Text shown>
The majority of Massachusetts' Carnegie library buildings is still in use, a rarity in the US. Carnegie Libraries of Massachusetts  For the libraries I have tagged as Carnegie libraries, New England Carnegies, Corinne H. Smith's web page, is the reference.

Ashland

Built after a 1903 Carnegie grant. Remodeled in 2005. Service hours cut back to a tragic minimum in 2006. The library's web page is part of the city's website.

 

W.G. Whittemore card.

Athol

Built in 1918, this Carnegie library is still in use, and has an impressive addition in the works.

(R) Collotype postcard.

Identified with the help of Librarian Deb Blanchard and historian J.R. Greene.
I had thought that this was a suffragette parade, but it turns out that this commemorated a Homecoming parade for returning Athol servicemen.
The RPPC has no identifying features at all.

Brockton

Founded in 1867.

Received two Carnegie grants, at least one in 1910.
Dedicated in 1913: renovated in 2003.

 

Curt Teich 'Photochrom,' printed for the dime store chain Woolworth.
Mailed in 1914.

Chelsea

Replaced Chelsea's Fitz Patrick Library, lost with all its contents in a 1908 city fire.

 

Still in use.

 

Unattributed card, possibly by Curt Teich.

Clinton (Bigelow Free Library)

(L) Curt Teich 'Photo-Finish' card from 1940.
(R) Curt Teich 'Photochrom' card from 1915.

Erastus Brigham Bigelow was the first library benefactor.
The Carnegie grant dates from 1901, and the building has some curious features, including glass floors in its stack area. (The public library in Oshkosh, WI and the old Agriculture Library at University of Illinois are other known examples.) The Library history page also speaks to its arched ceiling on the main floor, which was built by the Guastavino masonry method, also used in the Boston Public Library building.

Edgartown, Martha's Vineyard Island

YorKolor card dates from between 1942 and 1962.

 

1902 Carnegie grant.

Mr. Carnegie didn't ask for his name to be emblazoned over the entrance to the library, or inscribed on a plaque inside. But one of his favorite symbols was the rising sun, which expressed his belief that the public library embodied the dawn of knowledge.

Click-target data
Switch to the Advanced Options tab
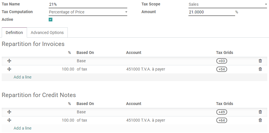269x133 pixels. coord(47,33)
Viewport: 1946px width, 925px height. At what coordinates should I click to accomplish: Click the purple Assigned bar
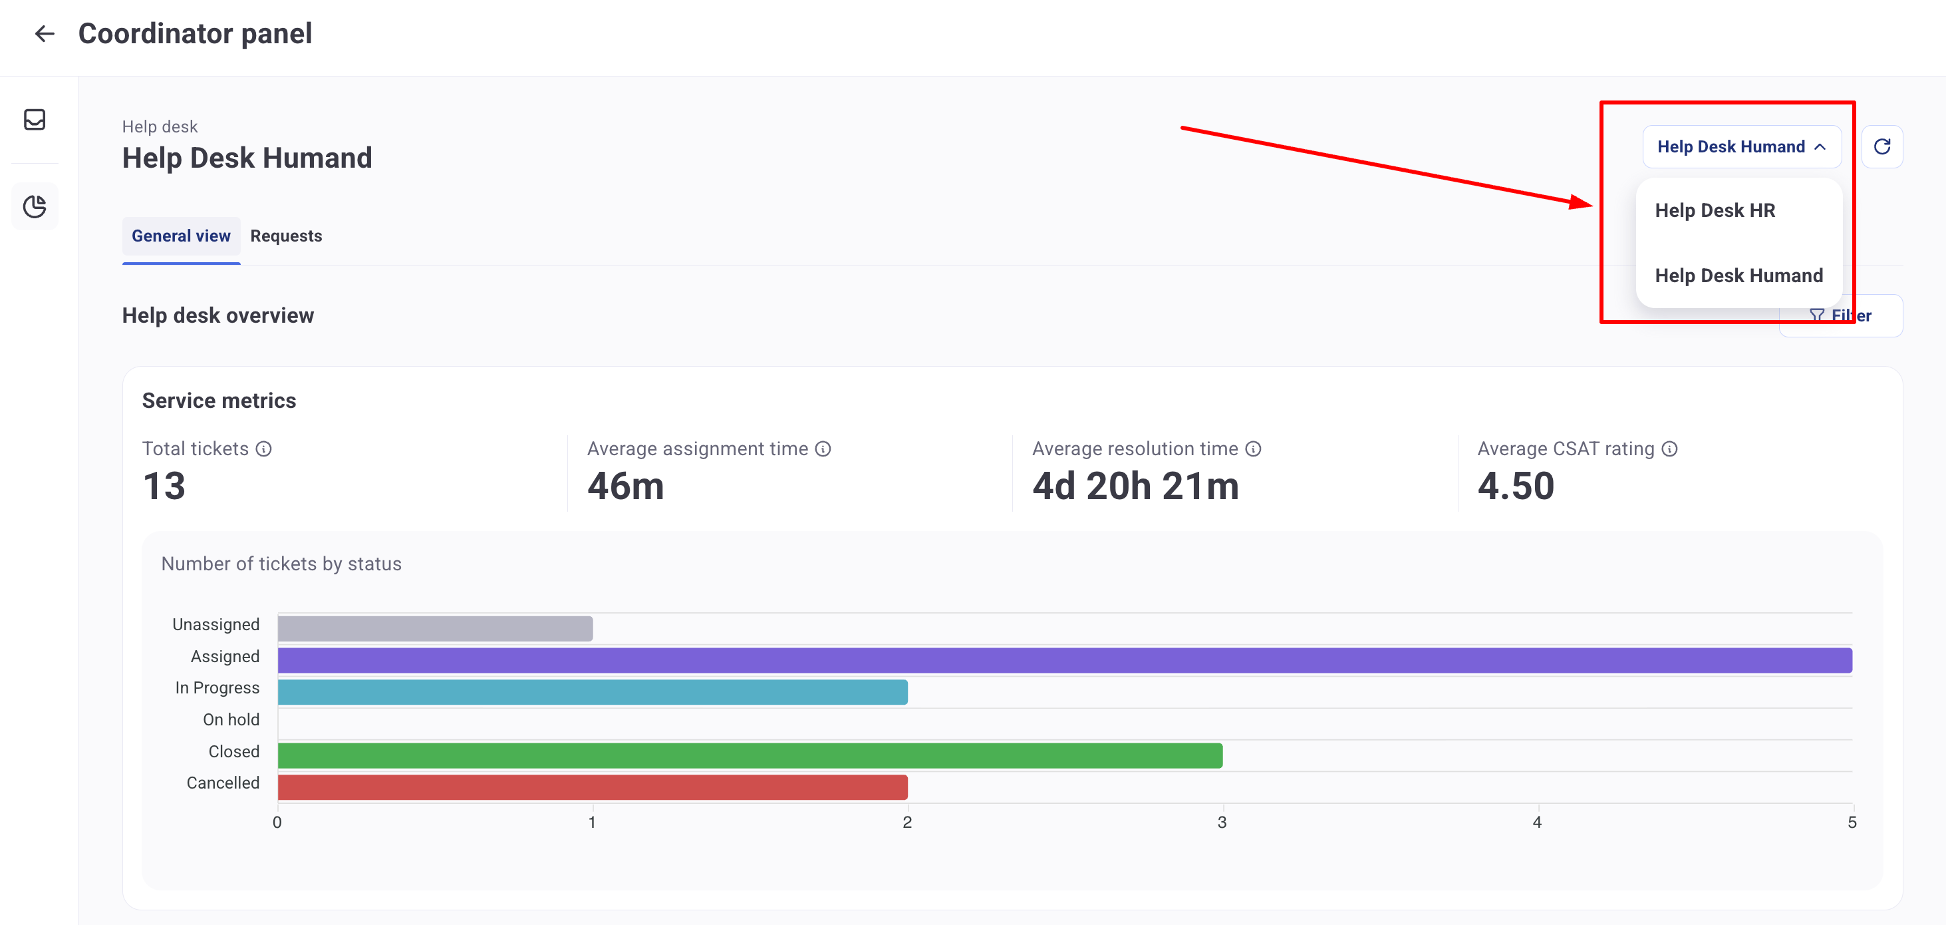pos(1064,660)
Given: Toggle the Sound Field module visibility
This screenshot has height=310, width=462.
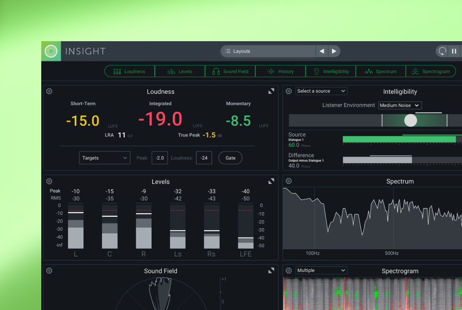Looking at the screenshot, I should coord(230,72).
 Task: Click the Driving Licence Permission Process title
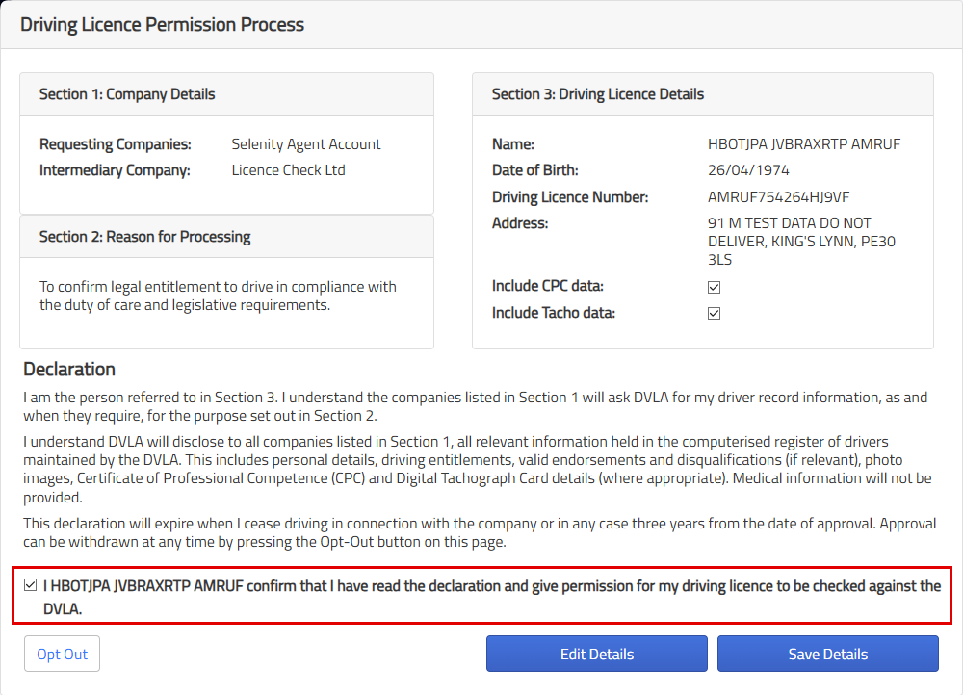coord(162,25)
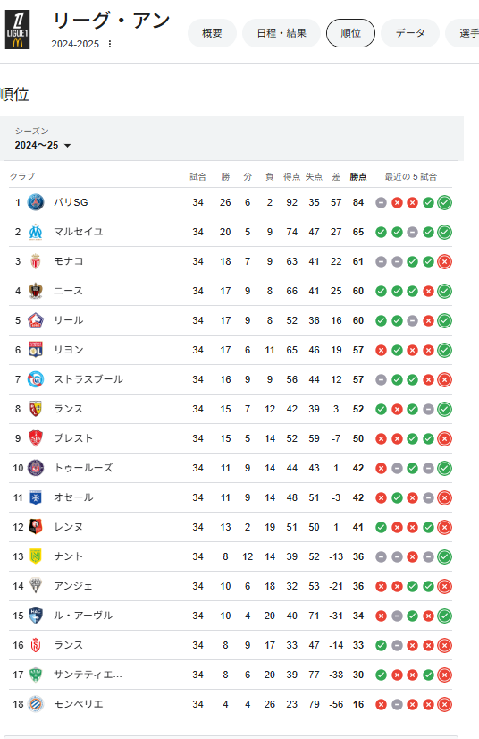This screenshot has width=479, height=739.
Task: Open the 日程・結果 tab
Action: point(282,33)
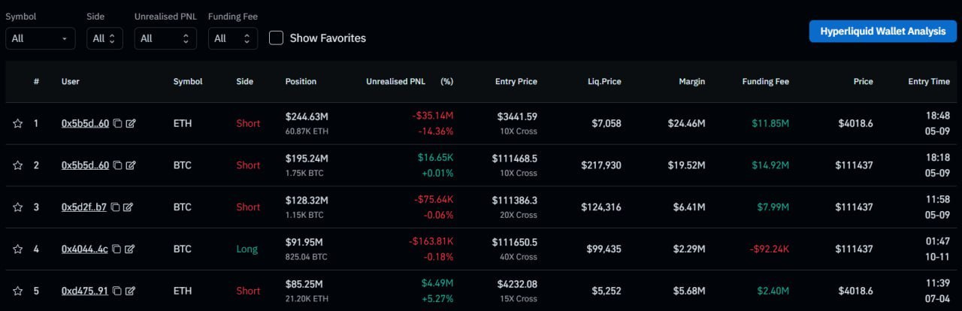
Task: Expand the Side filter dropdown
Action: point(104,38)
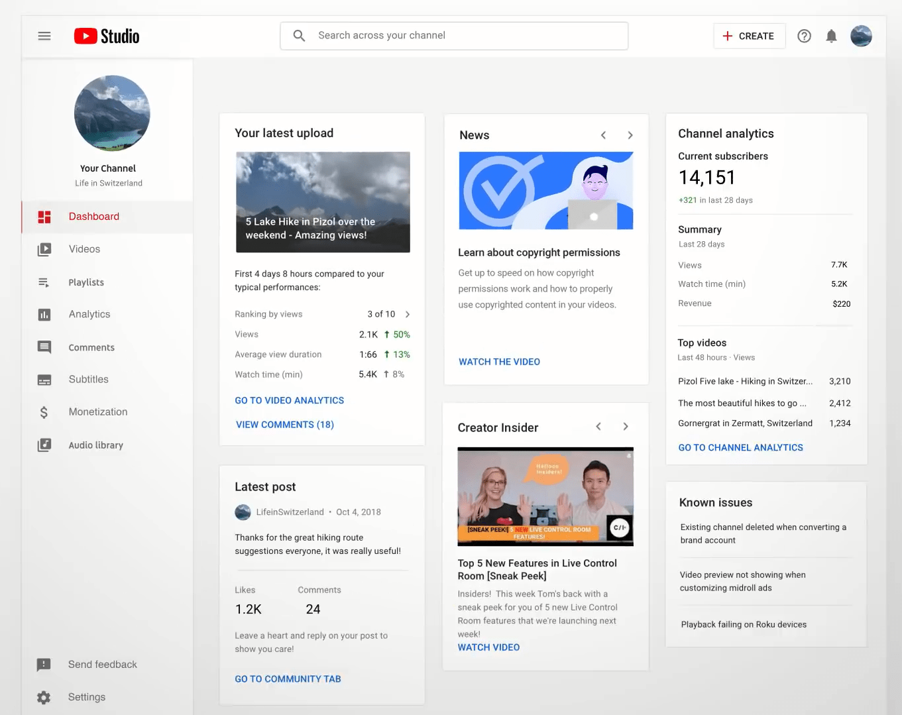Click the CREATE button
902x715 pixels.
(x=750, y=36)
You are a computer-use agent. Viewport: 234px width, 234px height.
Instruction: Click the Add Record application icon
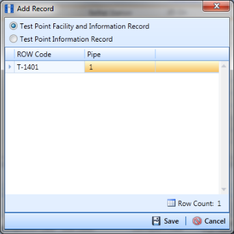pos(9,9)
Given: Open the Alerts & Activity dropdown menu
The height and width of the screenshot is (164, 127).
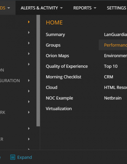Looking at the screenshot, I should pyautogui.click(x=42, y=8).
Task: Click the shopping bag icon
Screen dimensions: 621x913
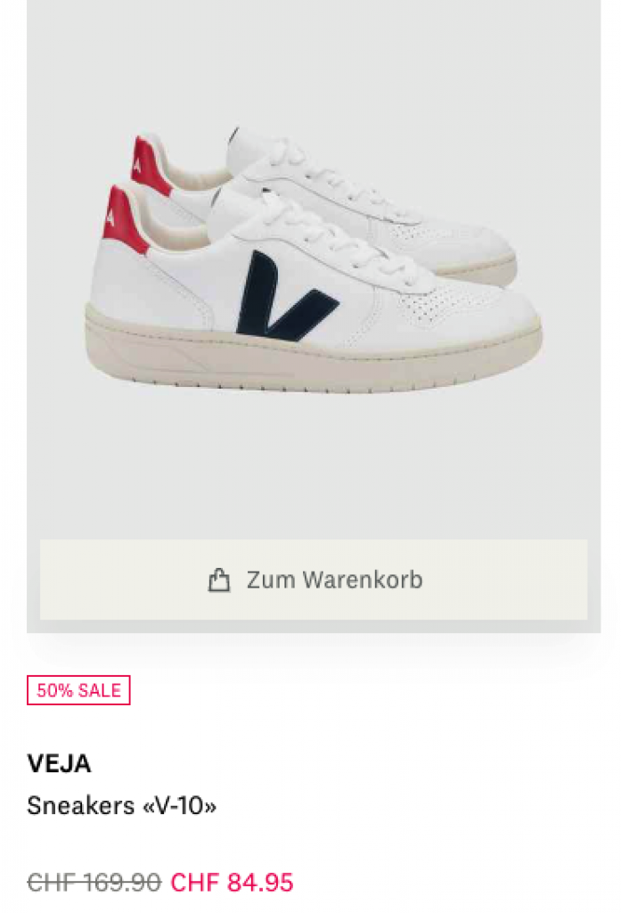Action: pyautogui.click(x=219, y=580)
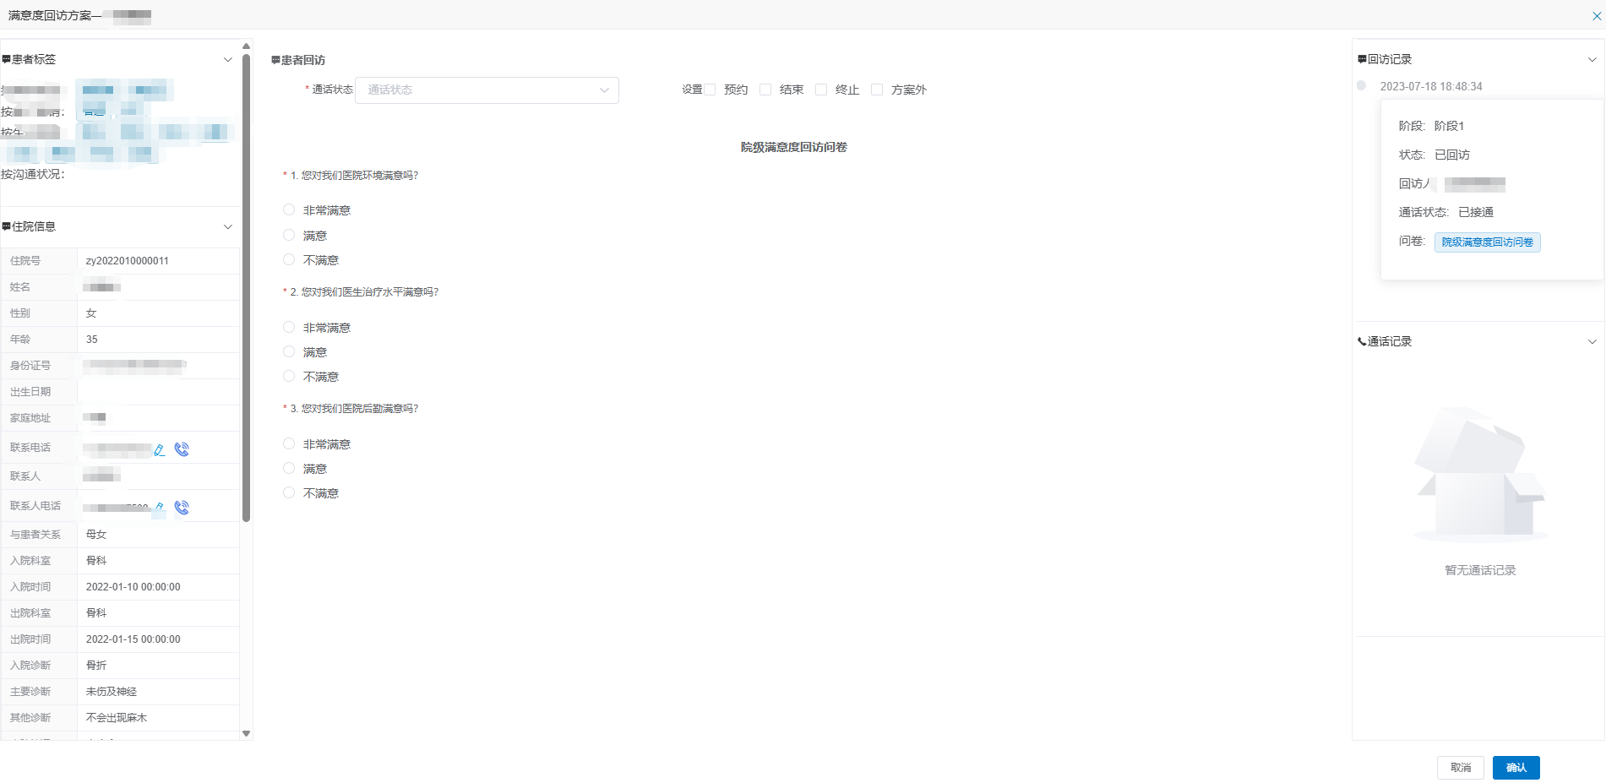Collapse the 患者标签 panel
The image size is (1606, 783).
227,60
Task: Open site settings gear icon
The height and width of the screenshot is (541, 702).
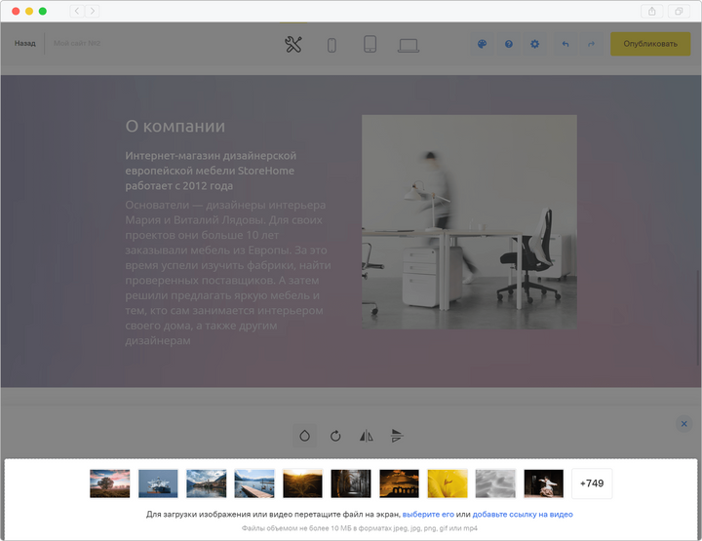Action: pyautogui.click(x=534, y=44)
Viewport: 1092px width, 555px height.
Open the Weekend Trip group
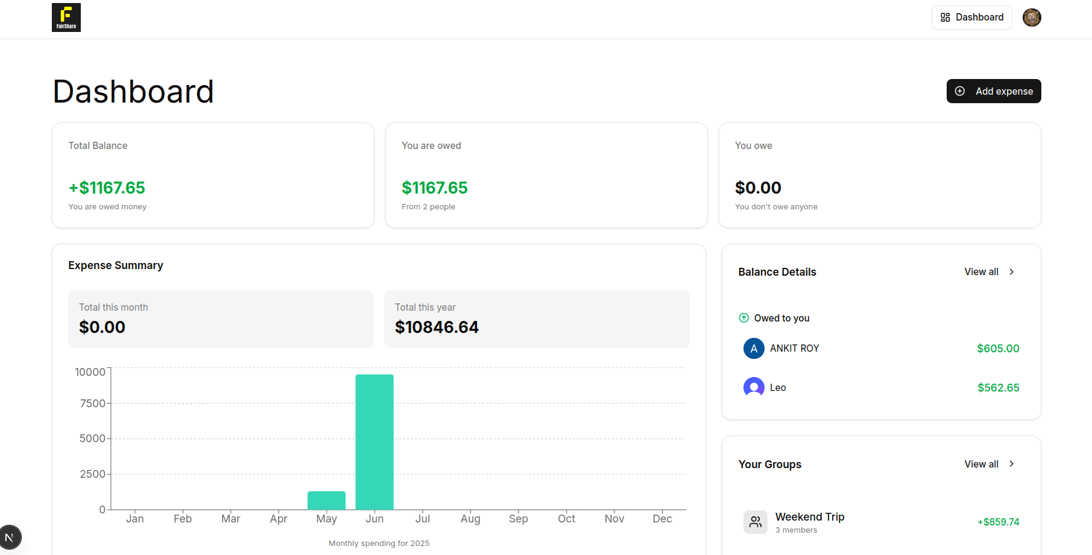click(810, 517)
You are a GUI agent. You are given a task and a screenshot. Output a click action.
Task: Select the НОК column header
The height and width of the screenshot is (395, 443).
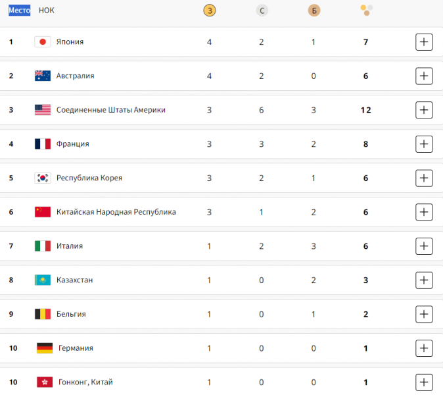[x=46, y=11]
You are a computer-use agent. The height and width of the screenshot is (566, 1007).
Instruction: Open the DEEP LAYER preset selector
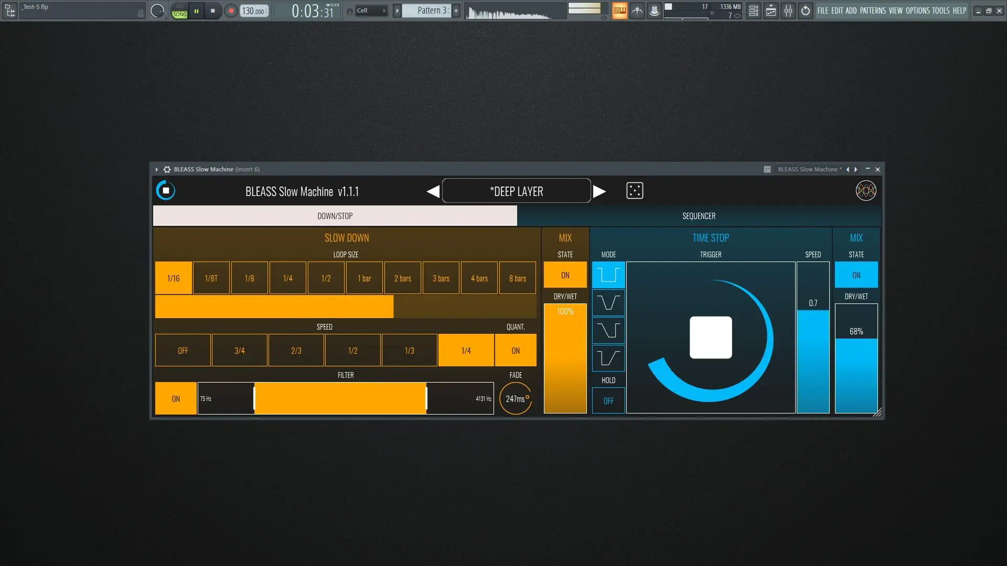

Tasks to carry out>
**a.** Using the Massachusetts Carnegie libraries text, decide whether each statement agrees with it: (i) Athol's Carnegie library was built in 1918. (ii) Chelsea's Fitz Patrick Library survived the 1908 city fire. (iii) The Brockton card was mailed in 1914. For each, answer yes or no and quote the deciding words.
**b.** According to the Massachusetts Carnegie libraries text, what unusual floors does the Clinton library have in its stack area?
**c.** Write the next part of the Massachusetts Carnegie libraries text, starting after its final sentence.

Outputs for the tasks>
**a.**
(i) Yes: "Built in 1918, this Carnegie library is still in use"
(ii) No: "lost with all its contents in a 1908 city fire"
(iii) Yes: "Mailed in 1914."

**b.** Glass floors.

**c.**
Stolen verbatim from the Library's history page.
Still in use after three expansions. 6,842 square feet of space is not very much in this century.

 

Holliston

1903 Carnegie grant. Smith shows photos of the library with its unfortunate addition. There have been more graceful ways to make a Classical Revival Type A building ADA-compliant.

 

Card mailed in 1923.

Hudson

1903 grant: opened in 1905. Still in use.
Evidently there was an issue with money, because the building as originally completed (and as shown) lacked the second storey originally planned. It was finally added in 1929, and a second addition in 1967.

 

Quality card printed in Germany, and mailed in 1908.

Lee

Late 1903 Carnegie grant. According to the Library's history page, it's the last remaining Carnegie building in the Berkshires. How many there were to begin with, I know not. This looks to be the 'standard plan,' but the dome is more like a New England cupola.
An interesting picture on the library's site is a shot of the marble quarry that furnished both the original marble and the stone for the 1977 addition.

The Curt Teich card dates from 1928, and was mailed in 1943.

Leominster

Another Christmas gift: a December 24, 1906 grant. It's still in use. According to Wikipedia, its architects were Hartwell, Richardson & Driver.

 

The Curt Teich card was mailed in 1925.